There’s a level of insight contained in the last sequence of 1975’s “Three Days of the Condor,” ending with its infamous questioning of confidence in The New York Times as an institution, largely lacking from these series. The protagonists frequently presume they can “break a story wide open” and have some instantaneous societal changing effect.
Rarely do they pose the question: even if the deep dark truth you believe you’ve found is published, will the people care? Rarer still do they wrestle with the notion that perhaps people will care, but not the way they hope: that they’ll turn on the creators of chaos, and seek to crush them for the good of the herd. Maybe they will hate you for it. Maybe they just want to be left alone. Or maybe a fork on a table is just a fork on a table.
How Much Do We Really Need This Soma?
The pandemic has thrown into question how much we depend on this entertainment as soma to keep us from asking deeper, harder questions about ourselves and how we live and die. For all the advancement of our age, an astounding amount of it has focused on entertaining ourselves and making for a more convenient and comfortable life.
Instead of devoting ourselves to questions of the soul, we’ve watched characters on the screen act out such endeavors. We’ve been too busy “bedding Taylor Swift every night inside the Oculus Rift” — or for the hoodie-wearing heroes, trying to make that Oculus work even better.

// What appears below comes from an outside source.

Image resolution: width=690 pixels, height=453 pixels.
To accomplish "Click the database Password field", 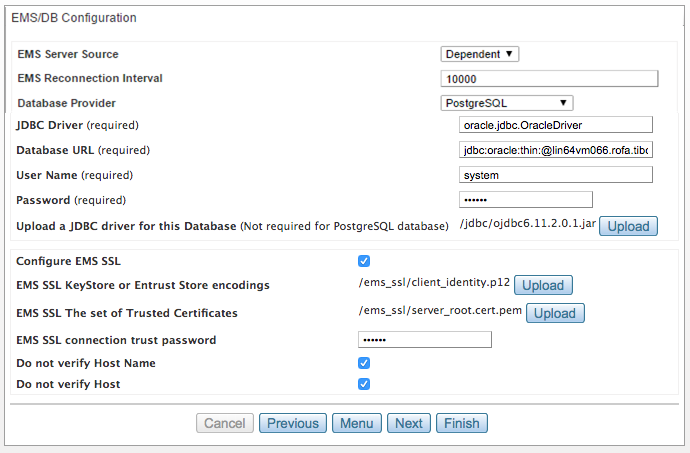I will point(524,200).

Alex Garland, the most interesting of the creators, wrote his debut novel at 25 about the promise and failure of an island utopia in “The Beach.” His science fiction has evolved over the years, including writing or adapting the films “Sunshine,” “Never Let Me Go,” “Ex Machina,” and “Annihilation,” but if his latest series is any indication, his perspective on the possibility of utopia seems to have shifted.
At the end of “Devs,” the protagonist, Lily, is told she should be happy, that she is in paradise — a created, artificial utopia strung together out of lines of code. The new sprite version seems uncertain whether she ought to take this instruction at face value, and be happy in this newly created dimension spanning reality. It brings to mind that other, more famous line from Condor: “You think not getting caught in a lie is the same thing as telling the truth?”

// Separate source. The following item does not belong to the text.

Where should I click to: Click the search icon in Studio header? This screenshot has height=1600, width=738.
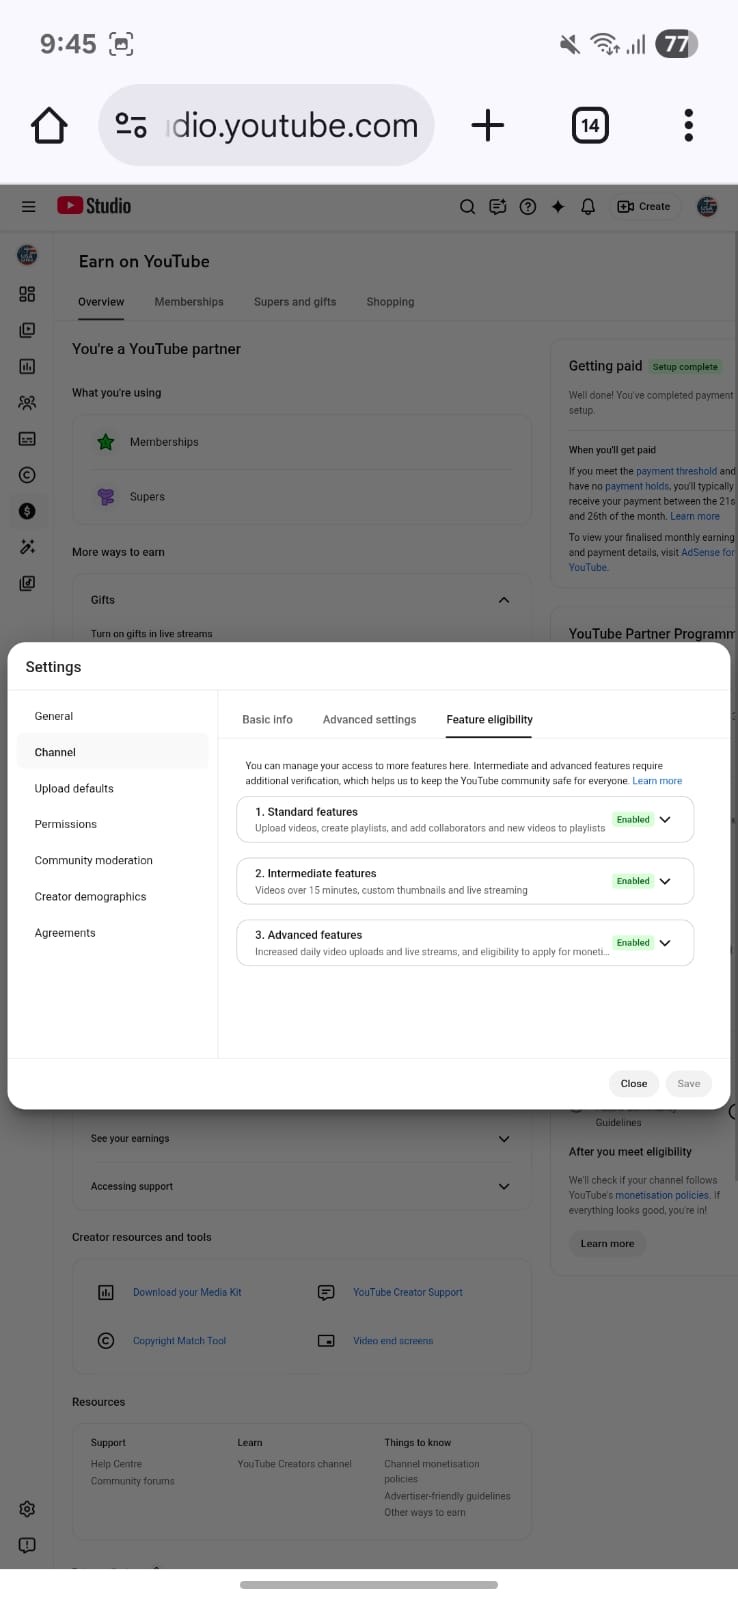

While “Devs” doesn’t provide an answer, Lily is right to be uneasy about the artificiality of this impending future, disconnected from everything that’s truly human, where God is whatever we watch on the screen.
So should we.
* (This leaves aside the less noir and more hilarious/realistic entries like “Silicon Valley,” “Halt and Catch Fire,” and “The IT Crowd,” and the more traditional biotech suspense series like “Orphan Black.” Parts of “Legion” season 3 could be included, despite not being tech-focused, because the character of Switch is basically a time-hacker. The OA should not be included in this list because it is far too stupid.)